Water hyacinth can have all of the following impacts:
- aggressive invader of permanent freshwater bodies
- can grow quickly to form large, dense mats over the water surface
- infestations can double in size in a few weeks
- a single plant can reproduce to cover 600m2 in one year
- can destroy freshwater wetlands and the native plants and animals that live in them
- can block waterways and reduce water quality, increase water storage of dams and interfere with irrigation
- can restrict recreational activities including swimming, boating and fishing
- can create an environment that encourages mosquito breeding.
You should use this as a guide. There may be other plants or weeds that look similar.
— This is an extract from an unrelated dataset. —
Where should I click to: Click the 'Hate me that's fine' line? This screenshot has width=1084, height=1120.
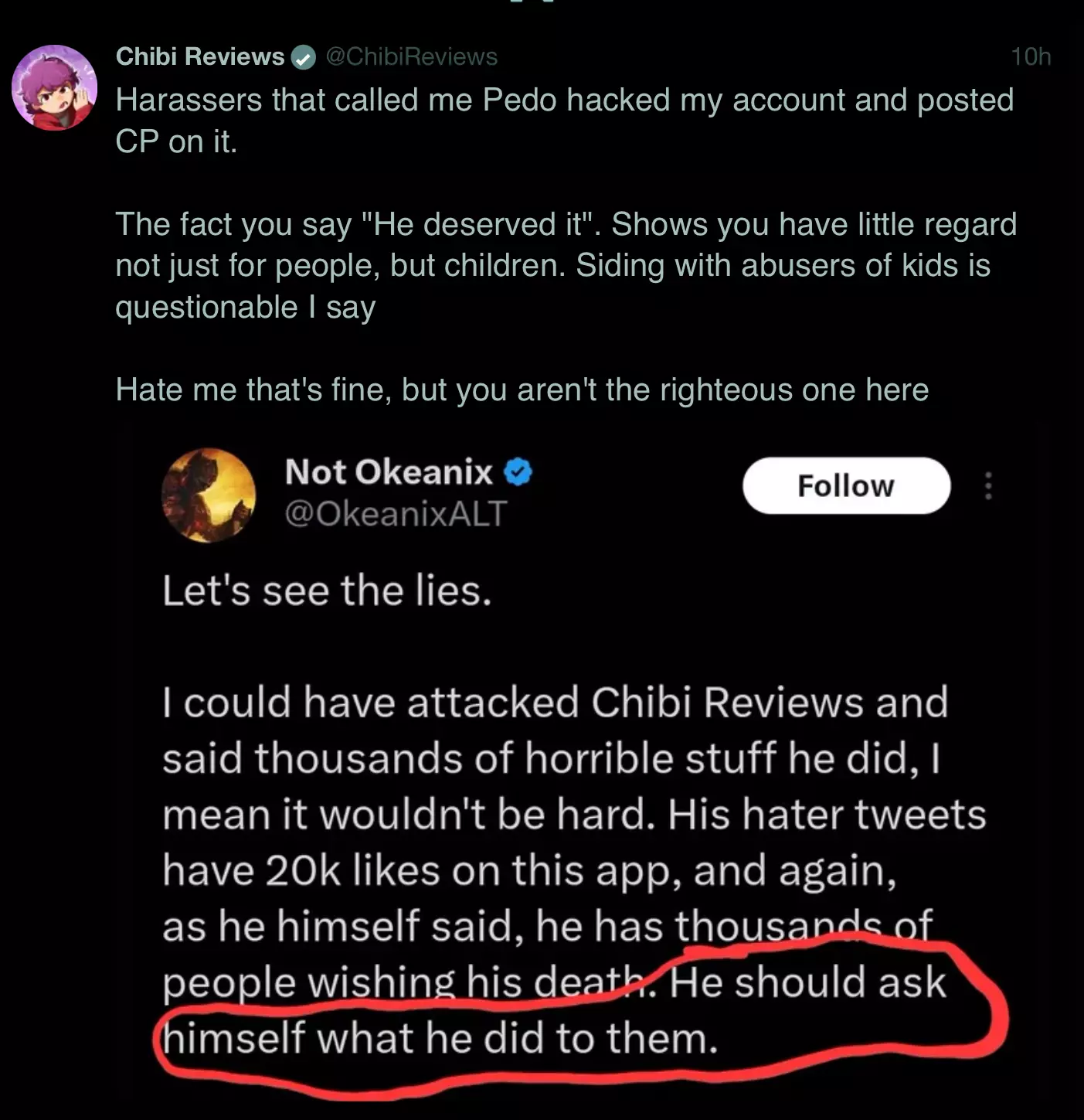coord(522,390)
- upright, free-floating aquatic plant sometimes rooted in shallow water and grows to 60cm high
- leaf stalks have a distinctive bulbous, inflated base that allows them to float on water
- young plants have leaf stalks up to 25cm long whereas older plants have leaf stalks to 60cm long that no longer float
- roots are feathery, black to purple and up to 1m long, however roots can be short if water is nutrient rich
- leaves are spoon-shaped, fleshy, shiny and vibrant green on dark green stems
- flower heads grow on a single stem and are 5cm to 35cm, bluish purple or white in colour
- seeds are ovate-oblong, ribbed and about 1mm long.
If you are unsure, contact the Weed Management Branch.
Similar looking plants
There are four native species of aquatic plants in the genus Monochoria which look similar to water hyacinth.
However, if you think you may have seen water hyacinth, or have this weed on your property, don't attempt to control it.
Contact the Weeds Management Branch immediately for assistance.
If you think you may have seen water hyacinth, or have this weed on your property, do not attempt to control it.
Contact the Weed Management Branch immediately for assistance.
Water hyacinth is on the alert list for environmental weeds. This is a list of weeds that threaten biodiversity and cause other environmental damage.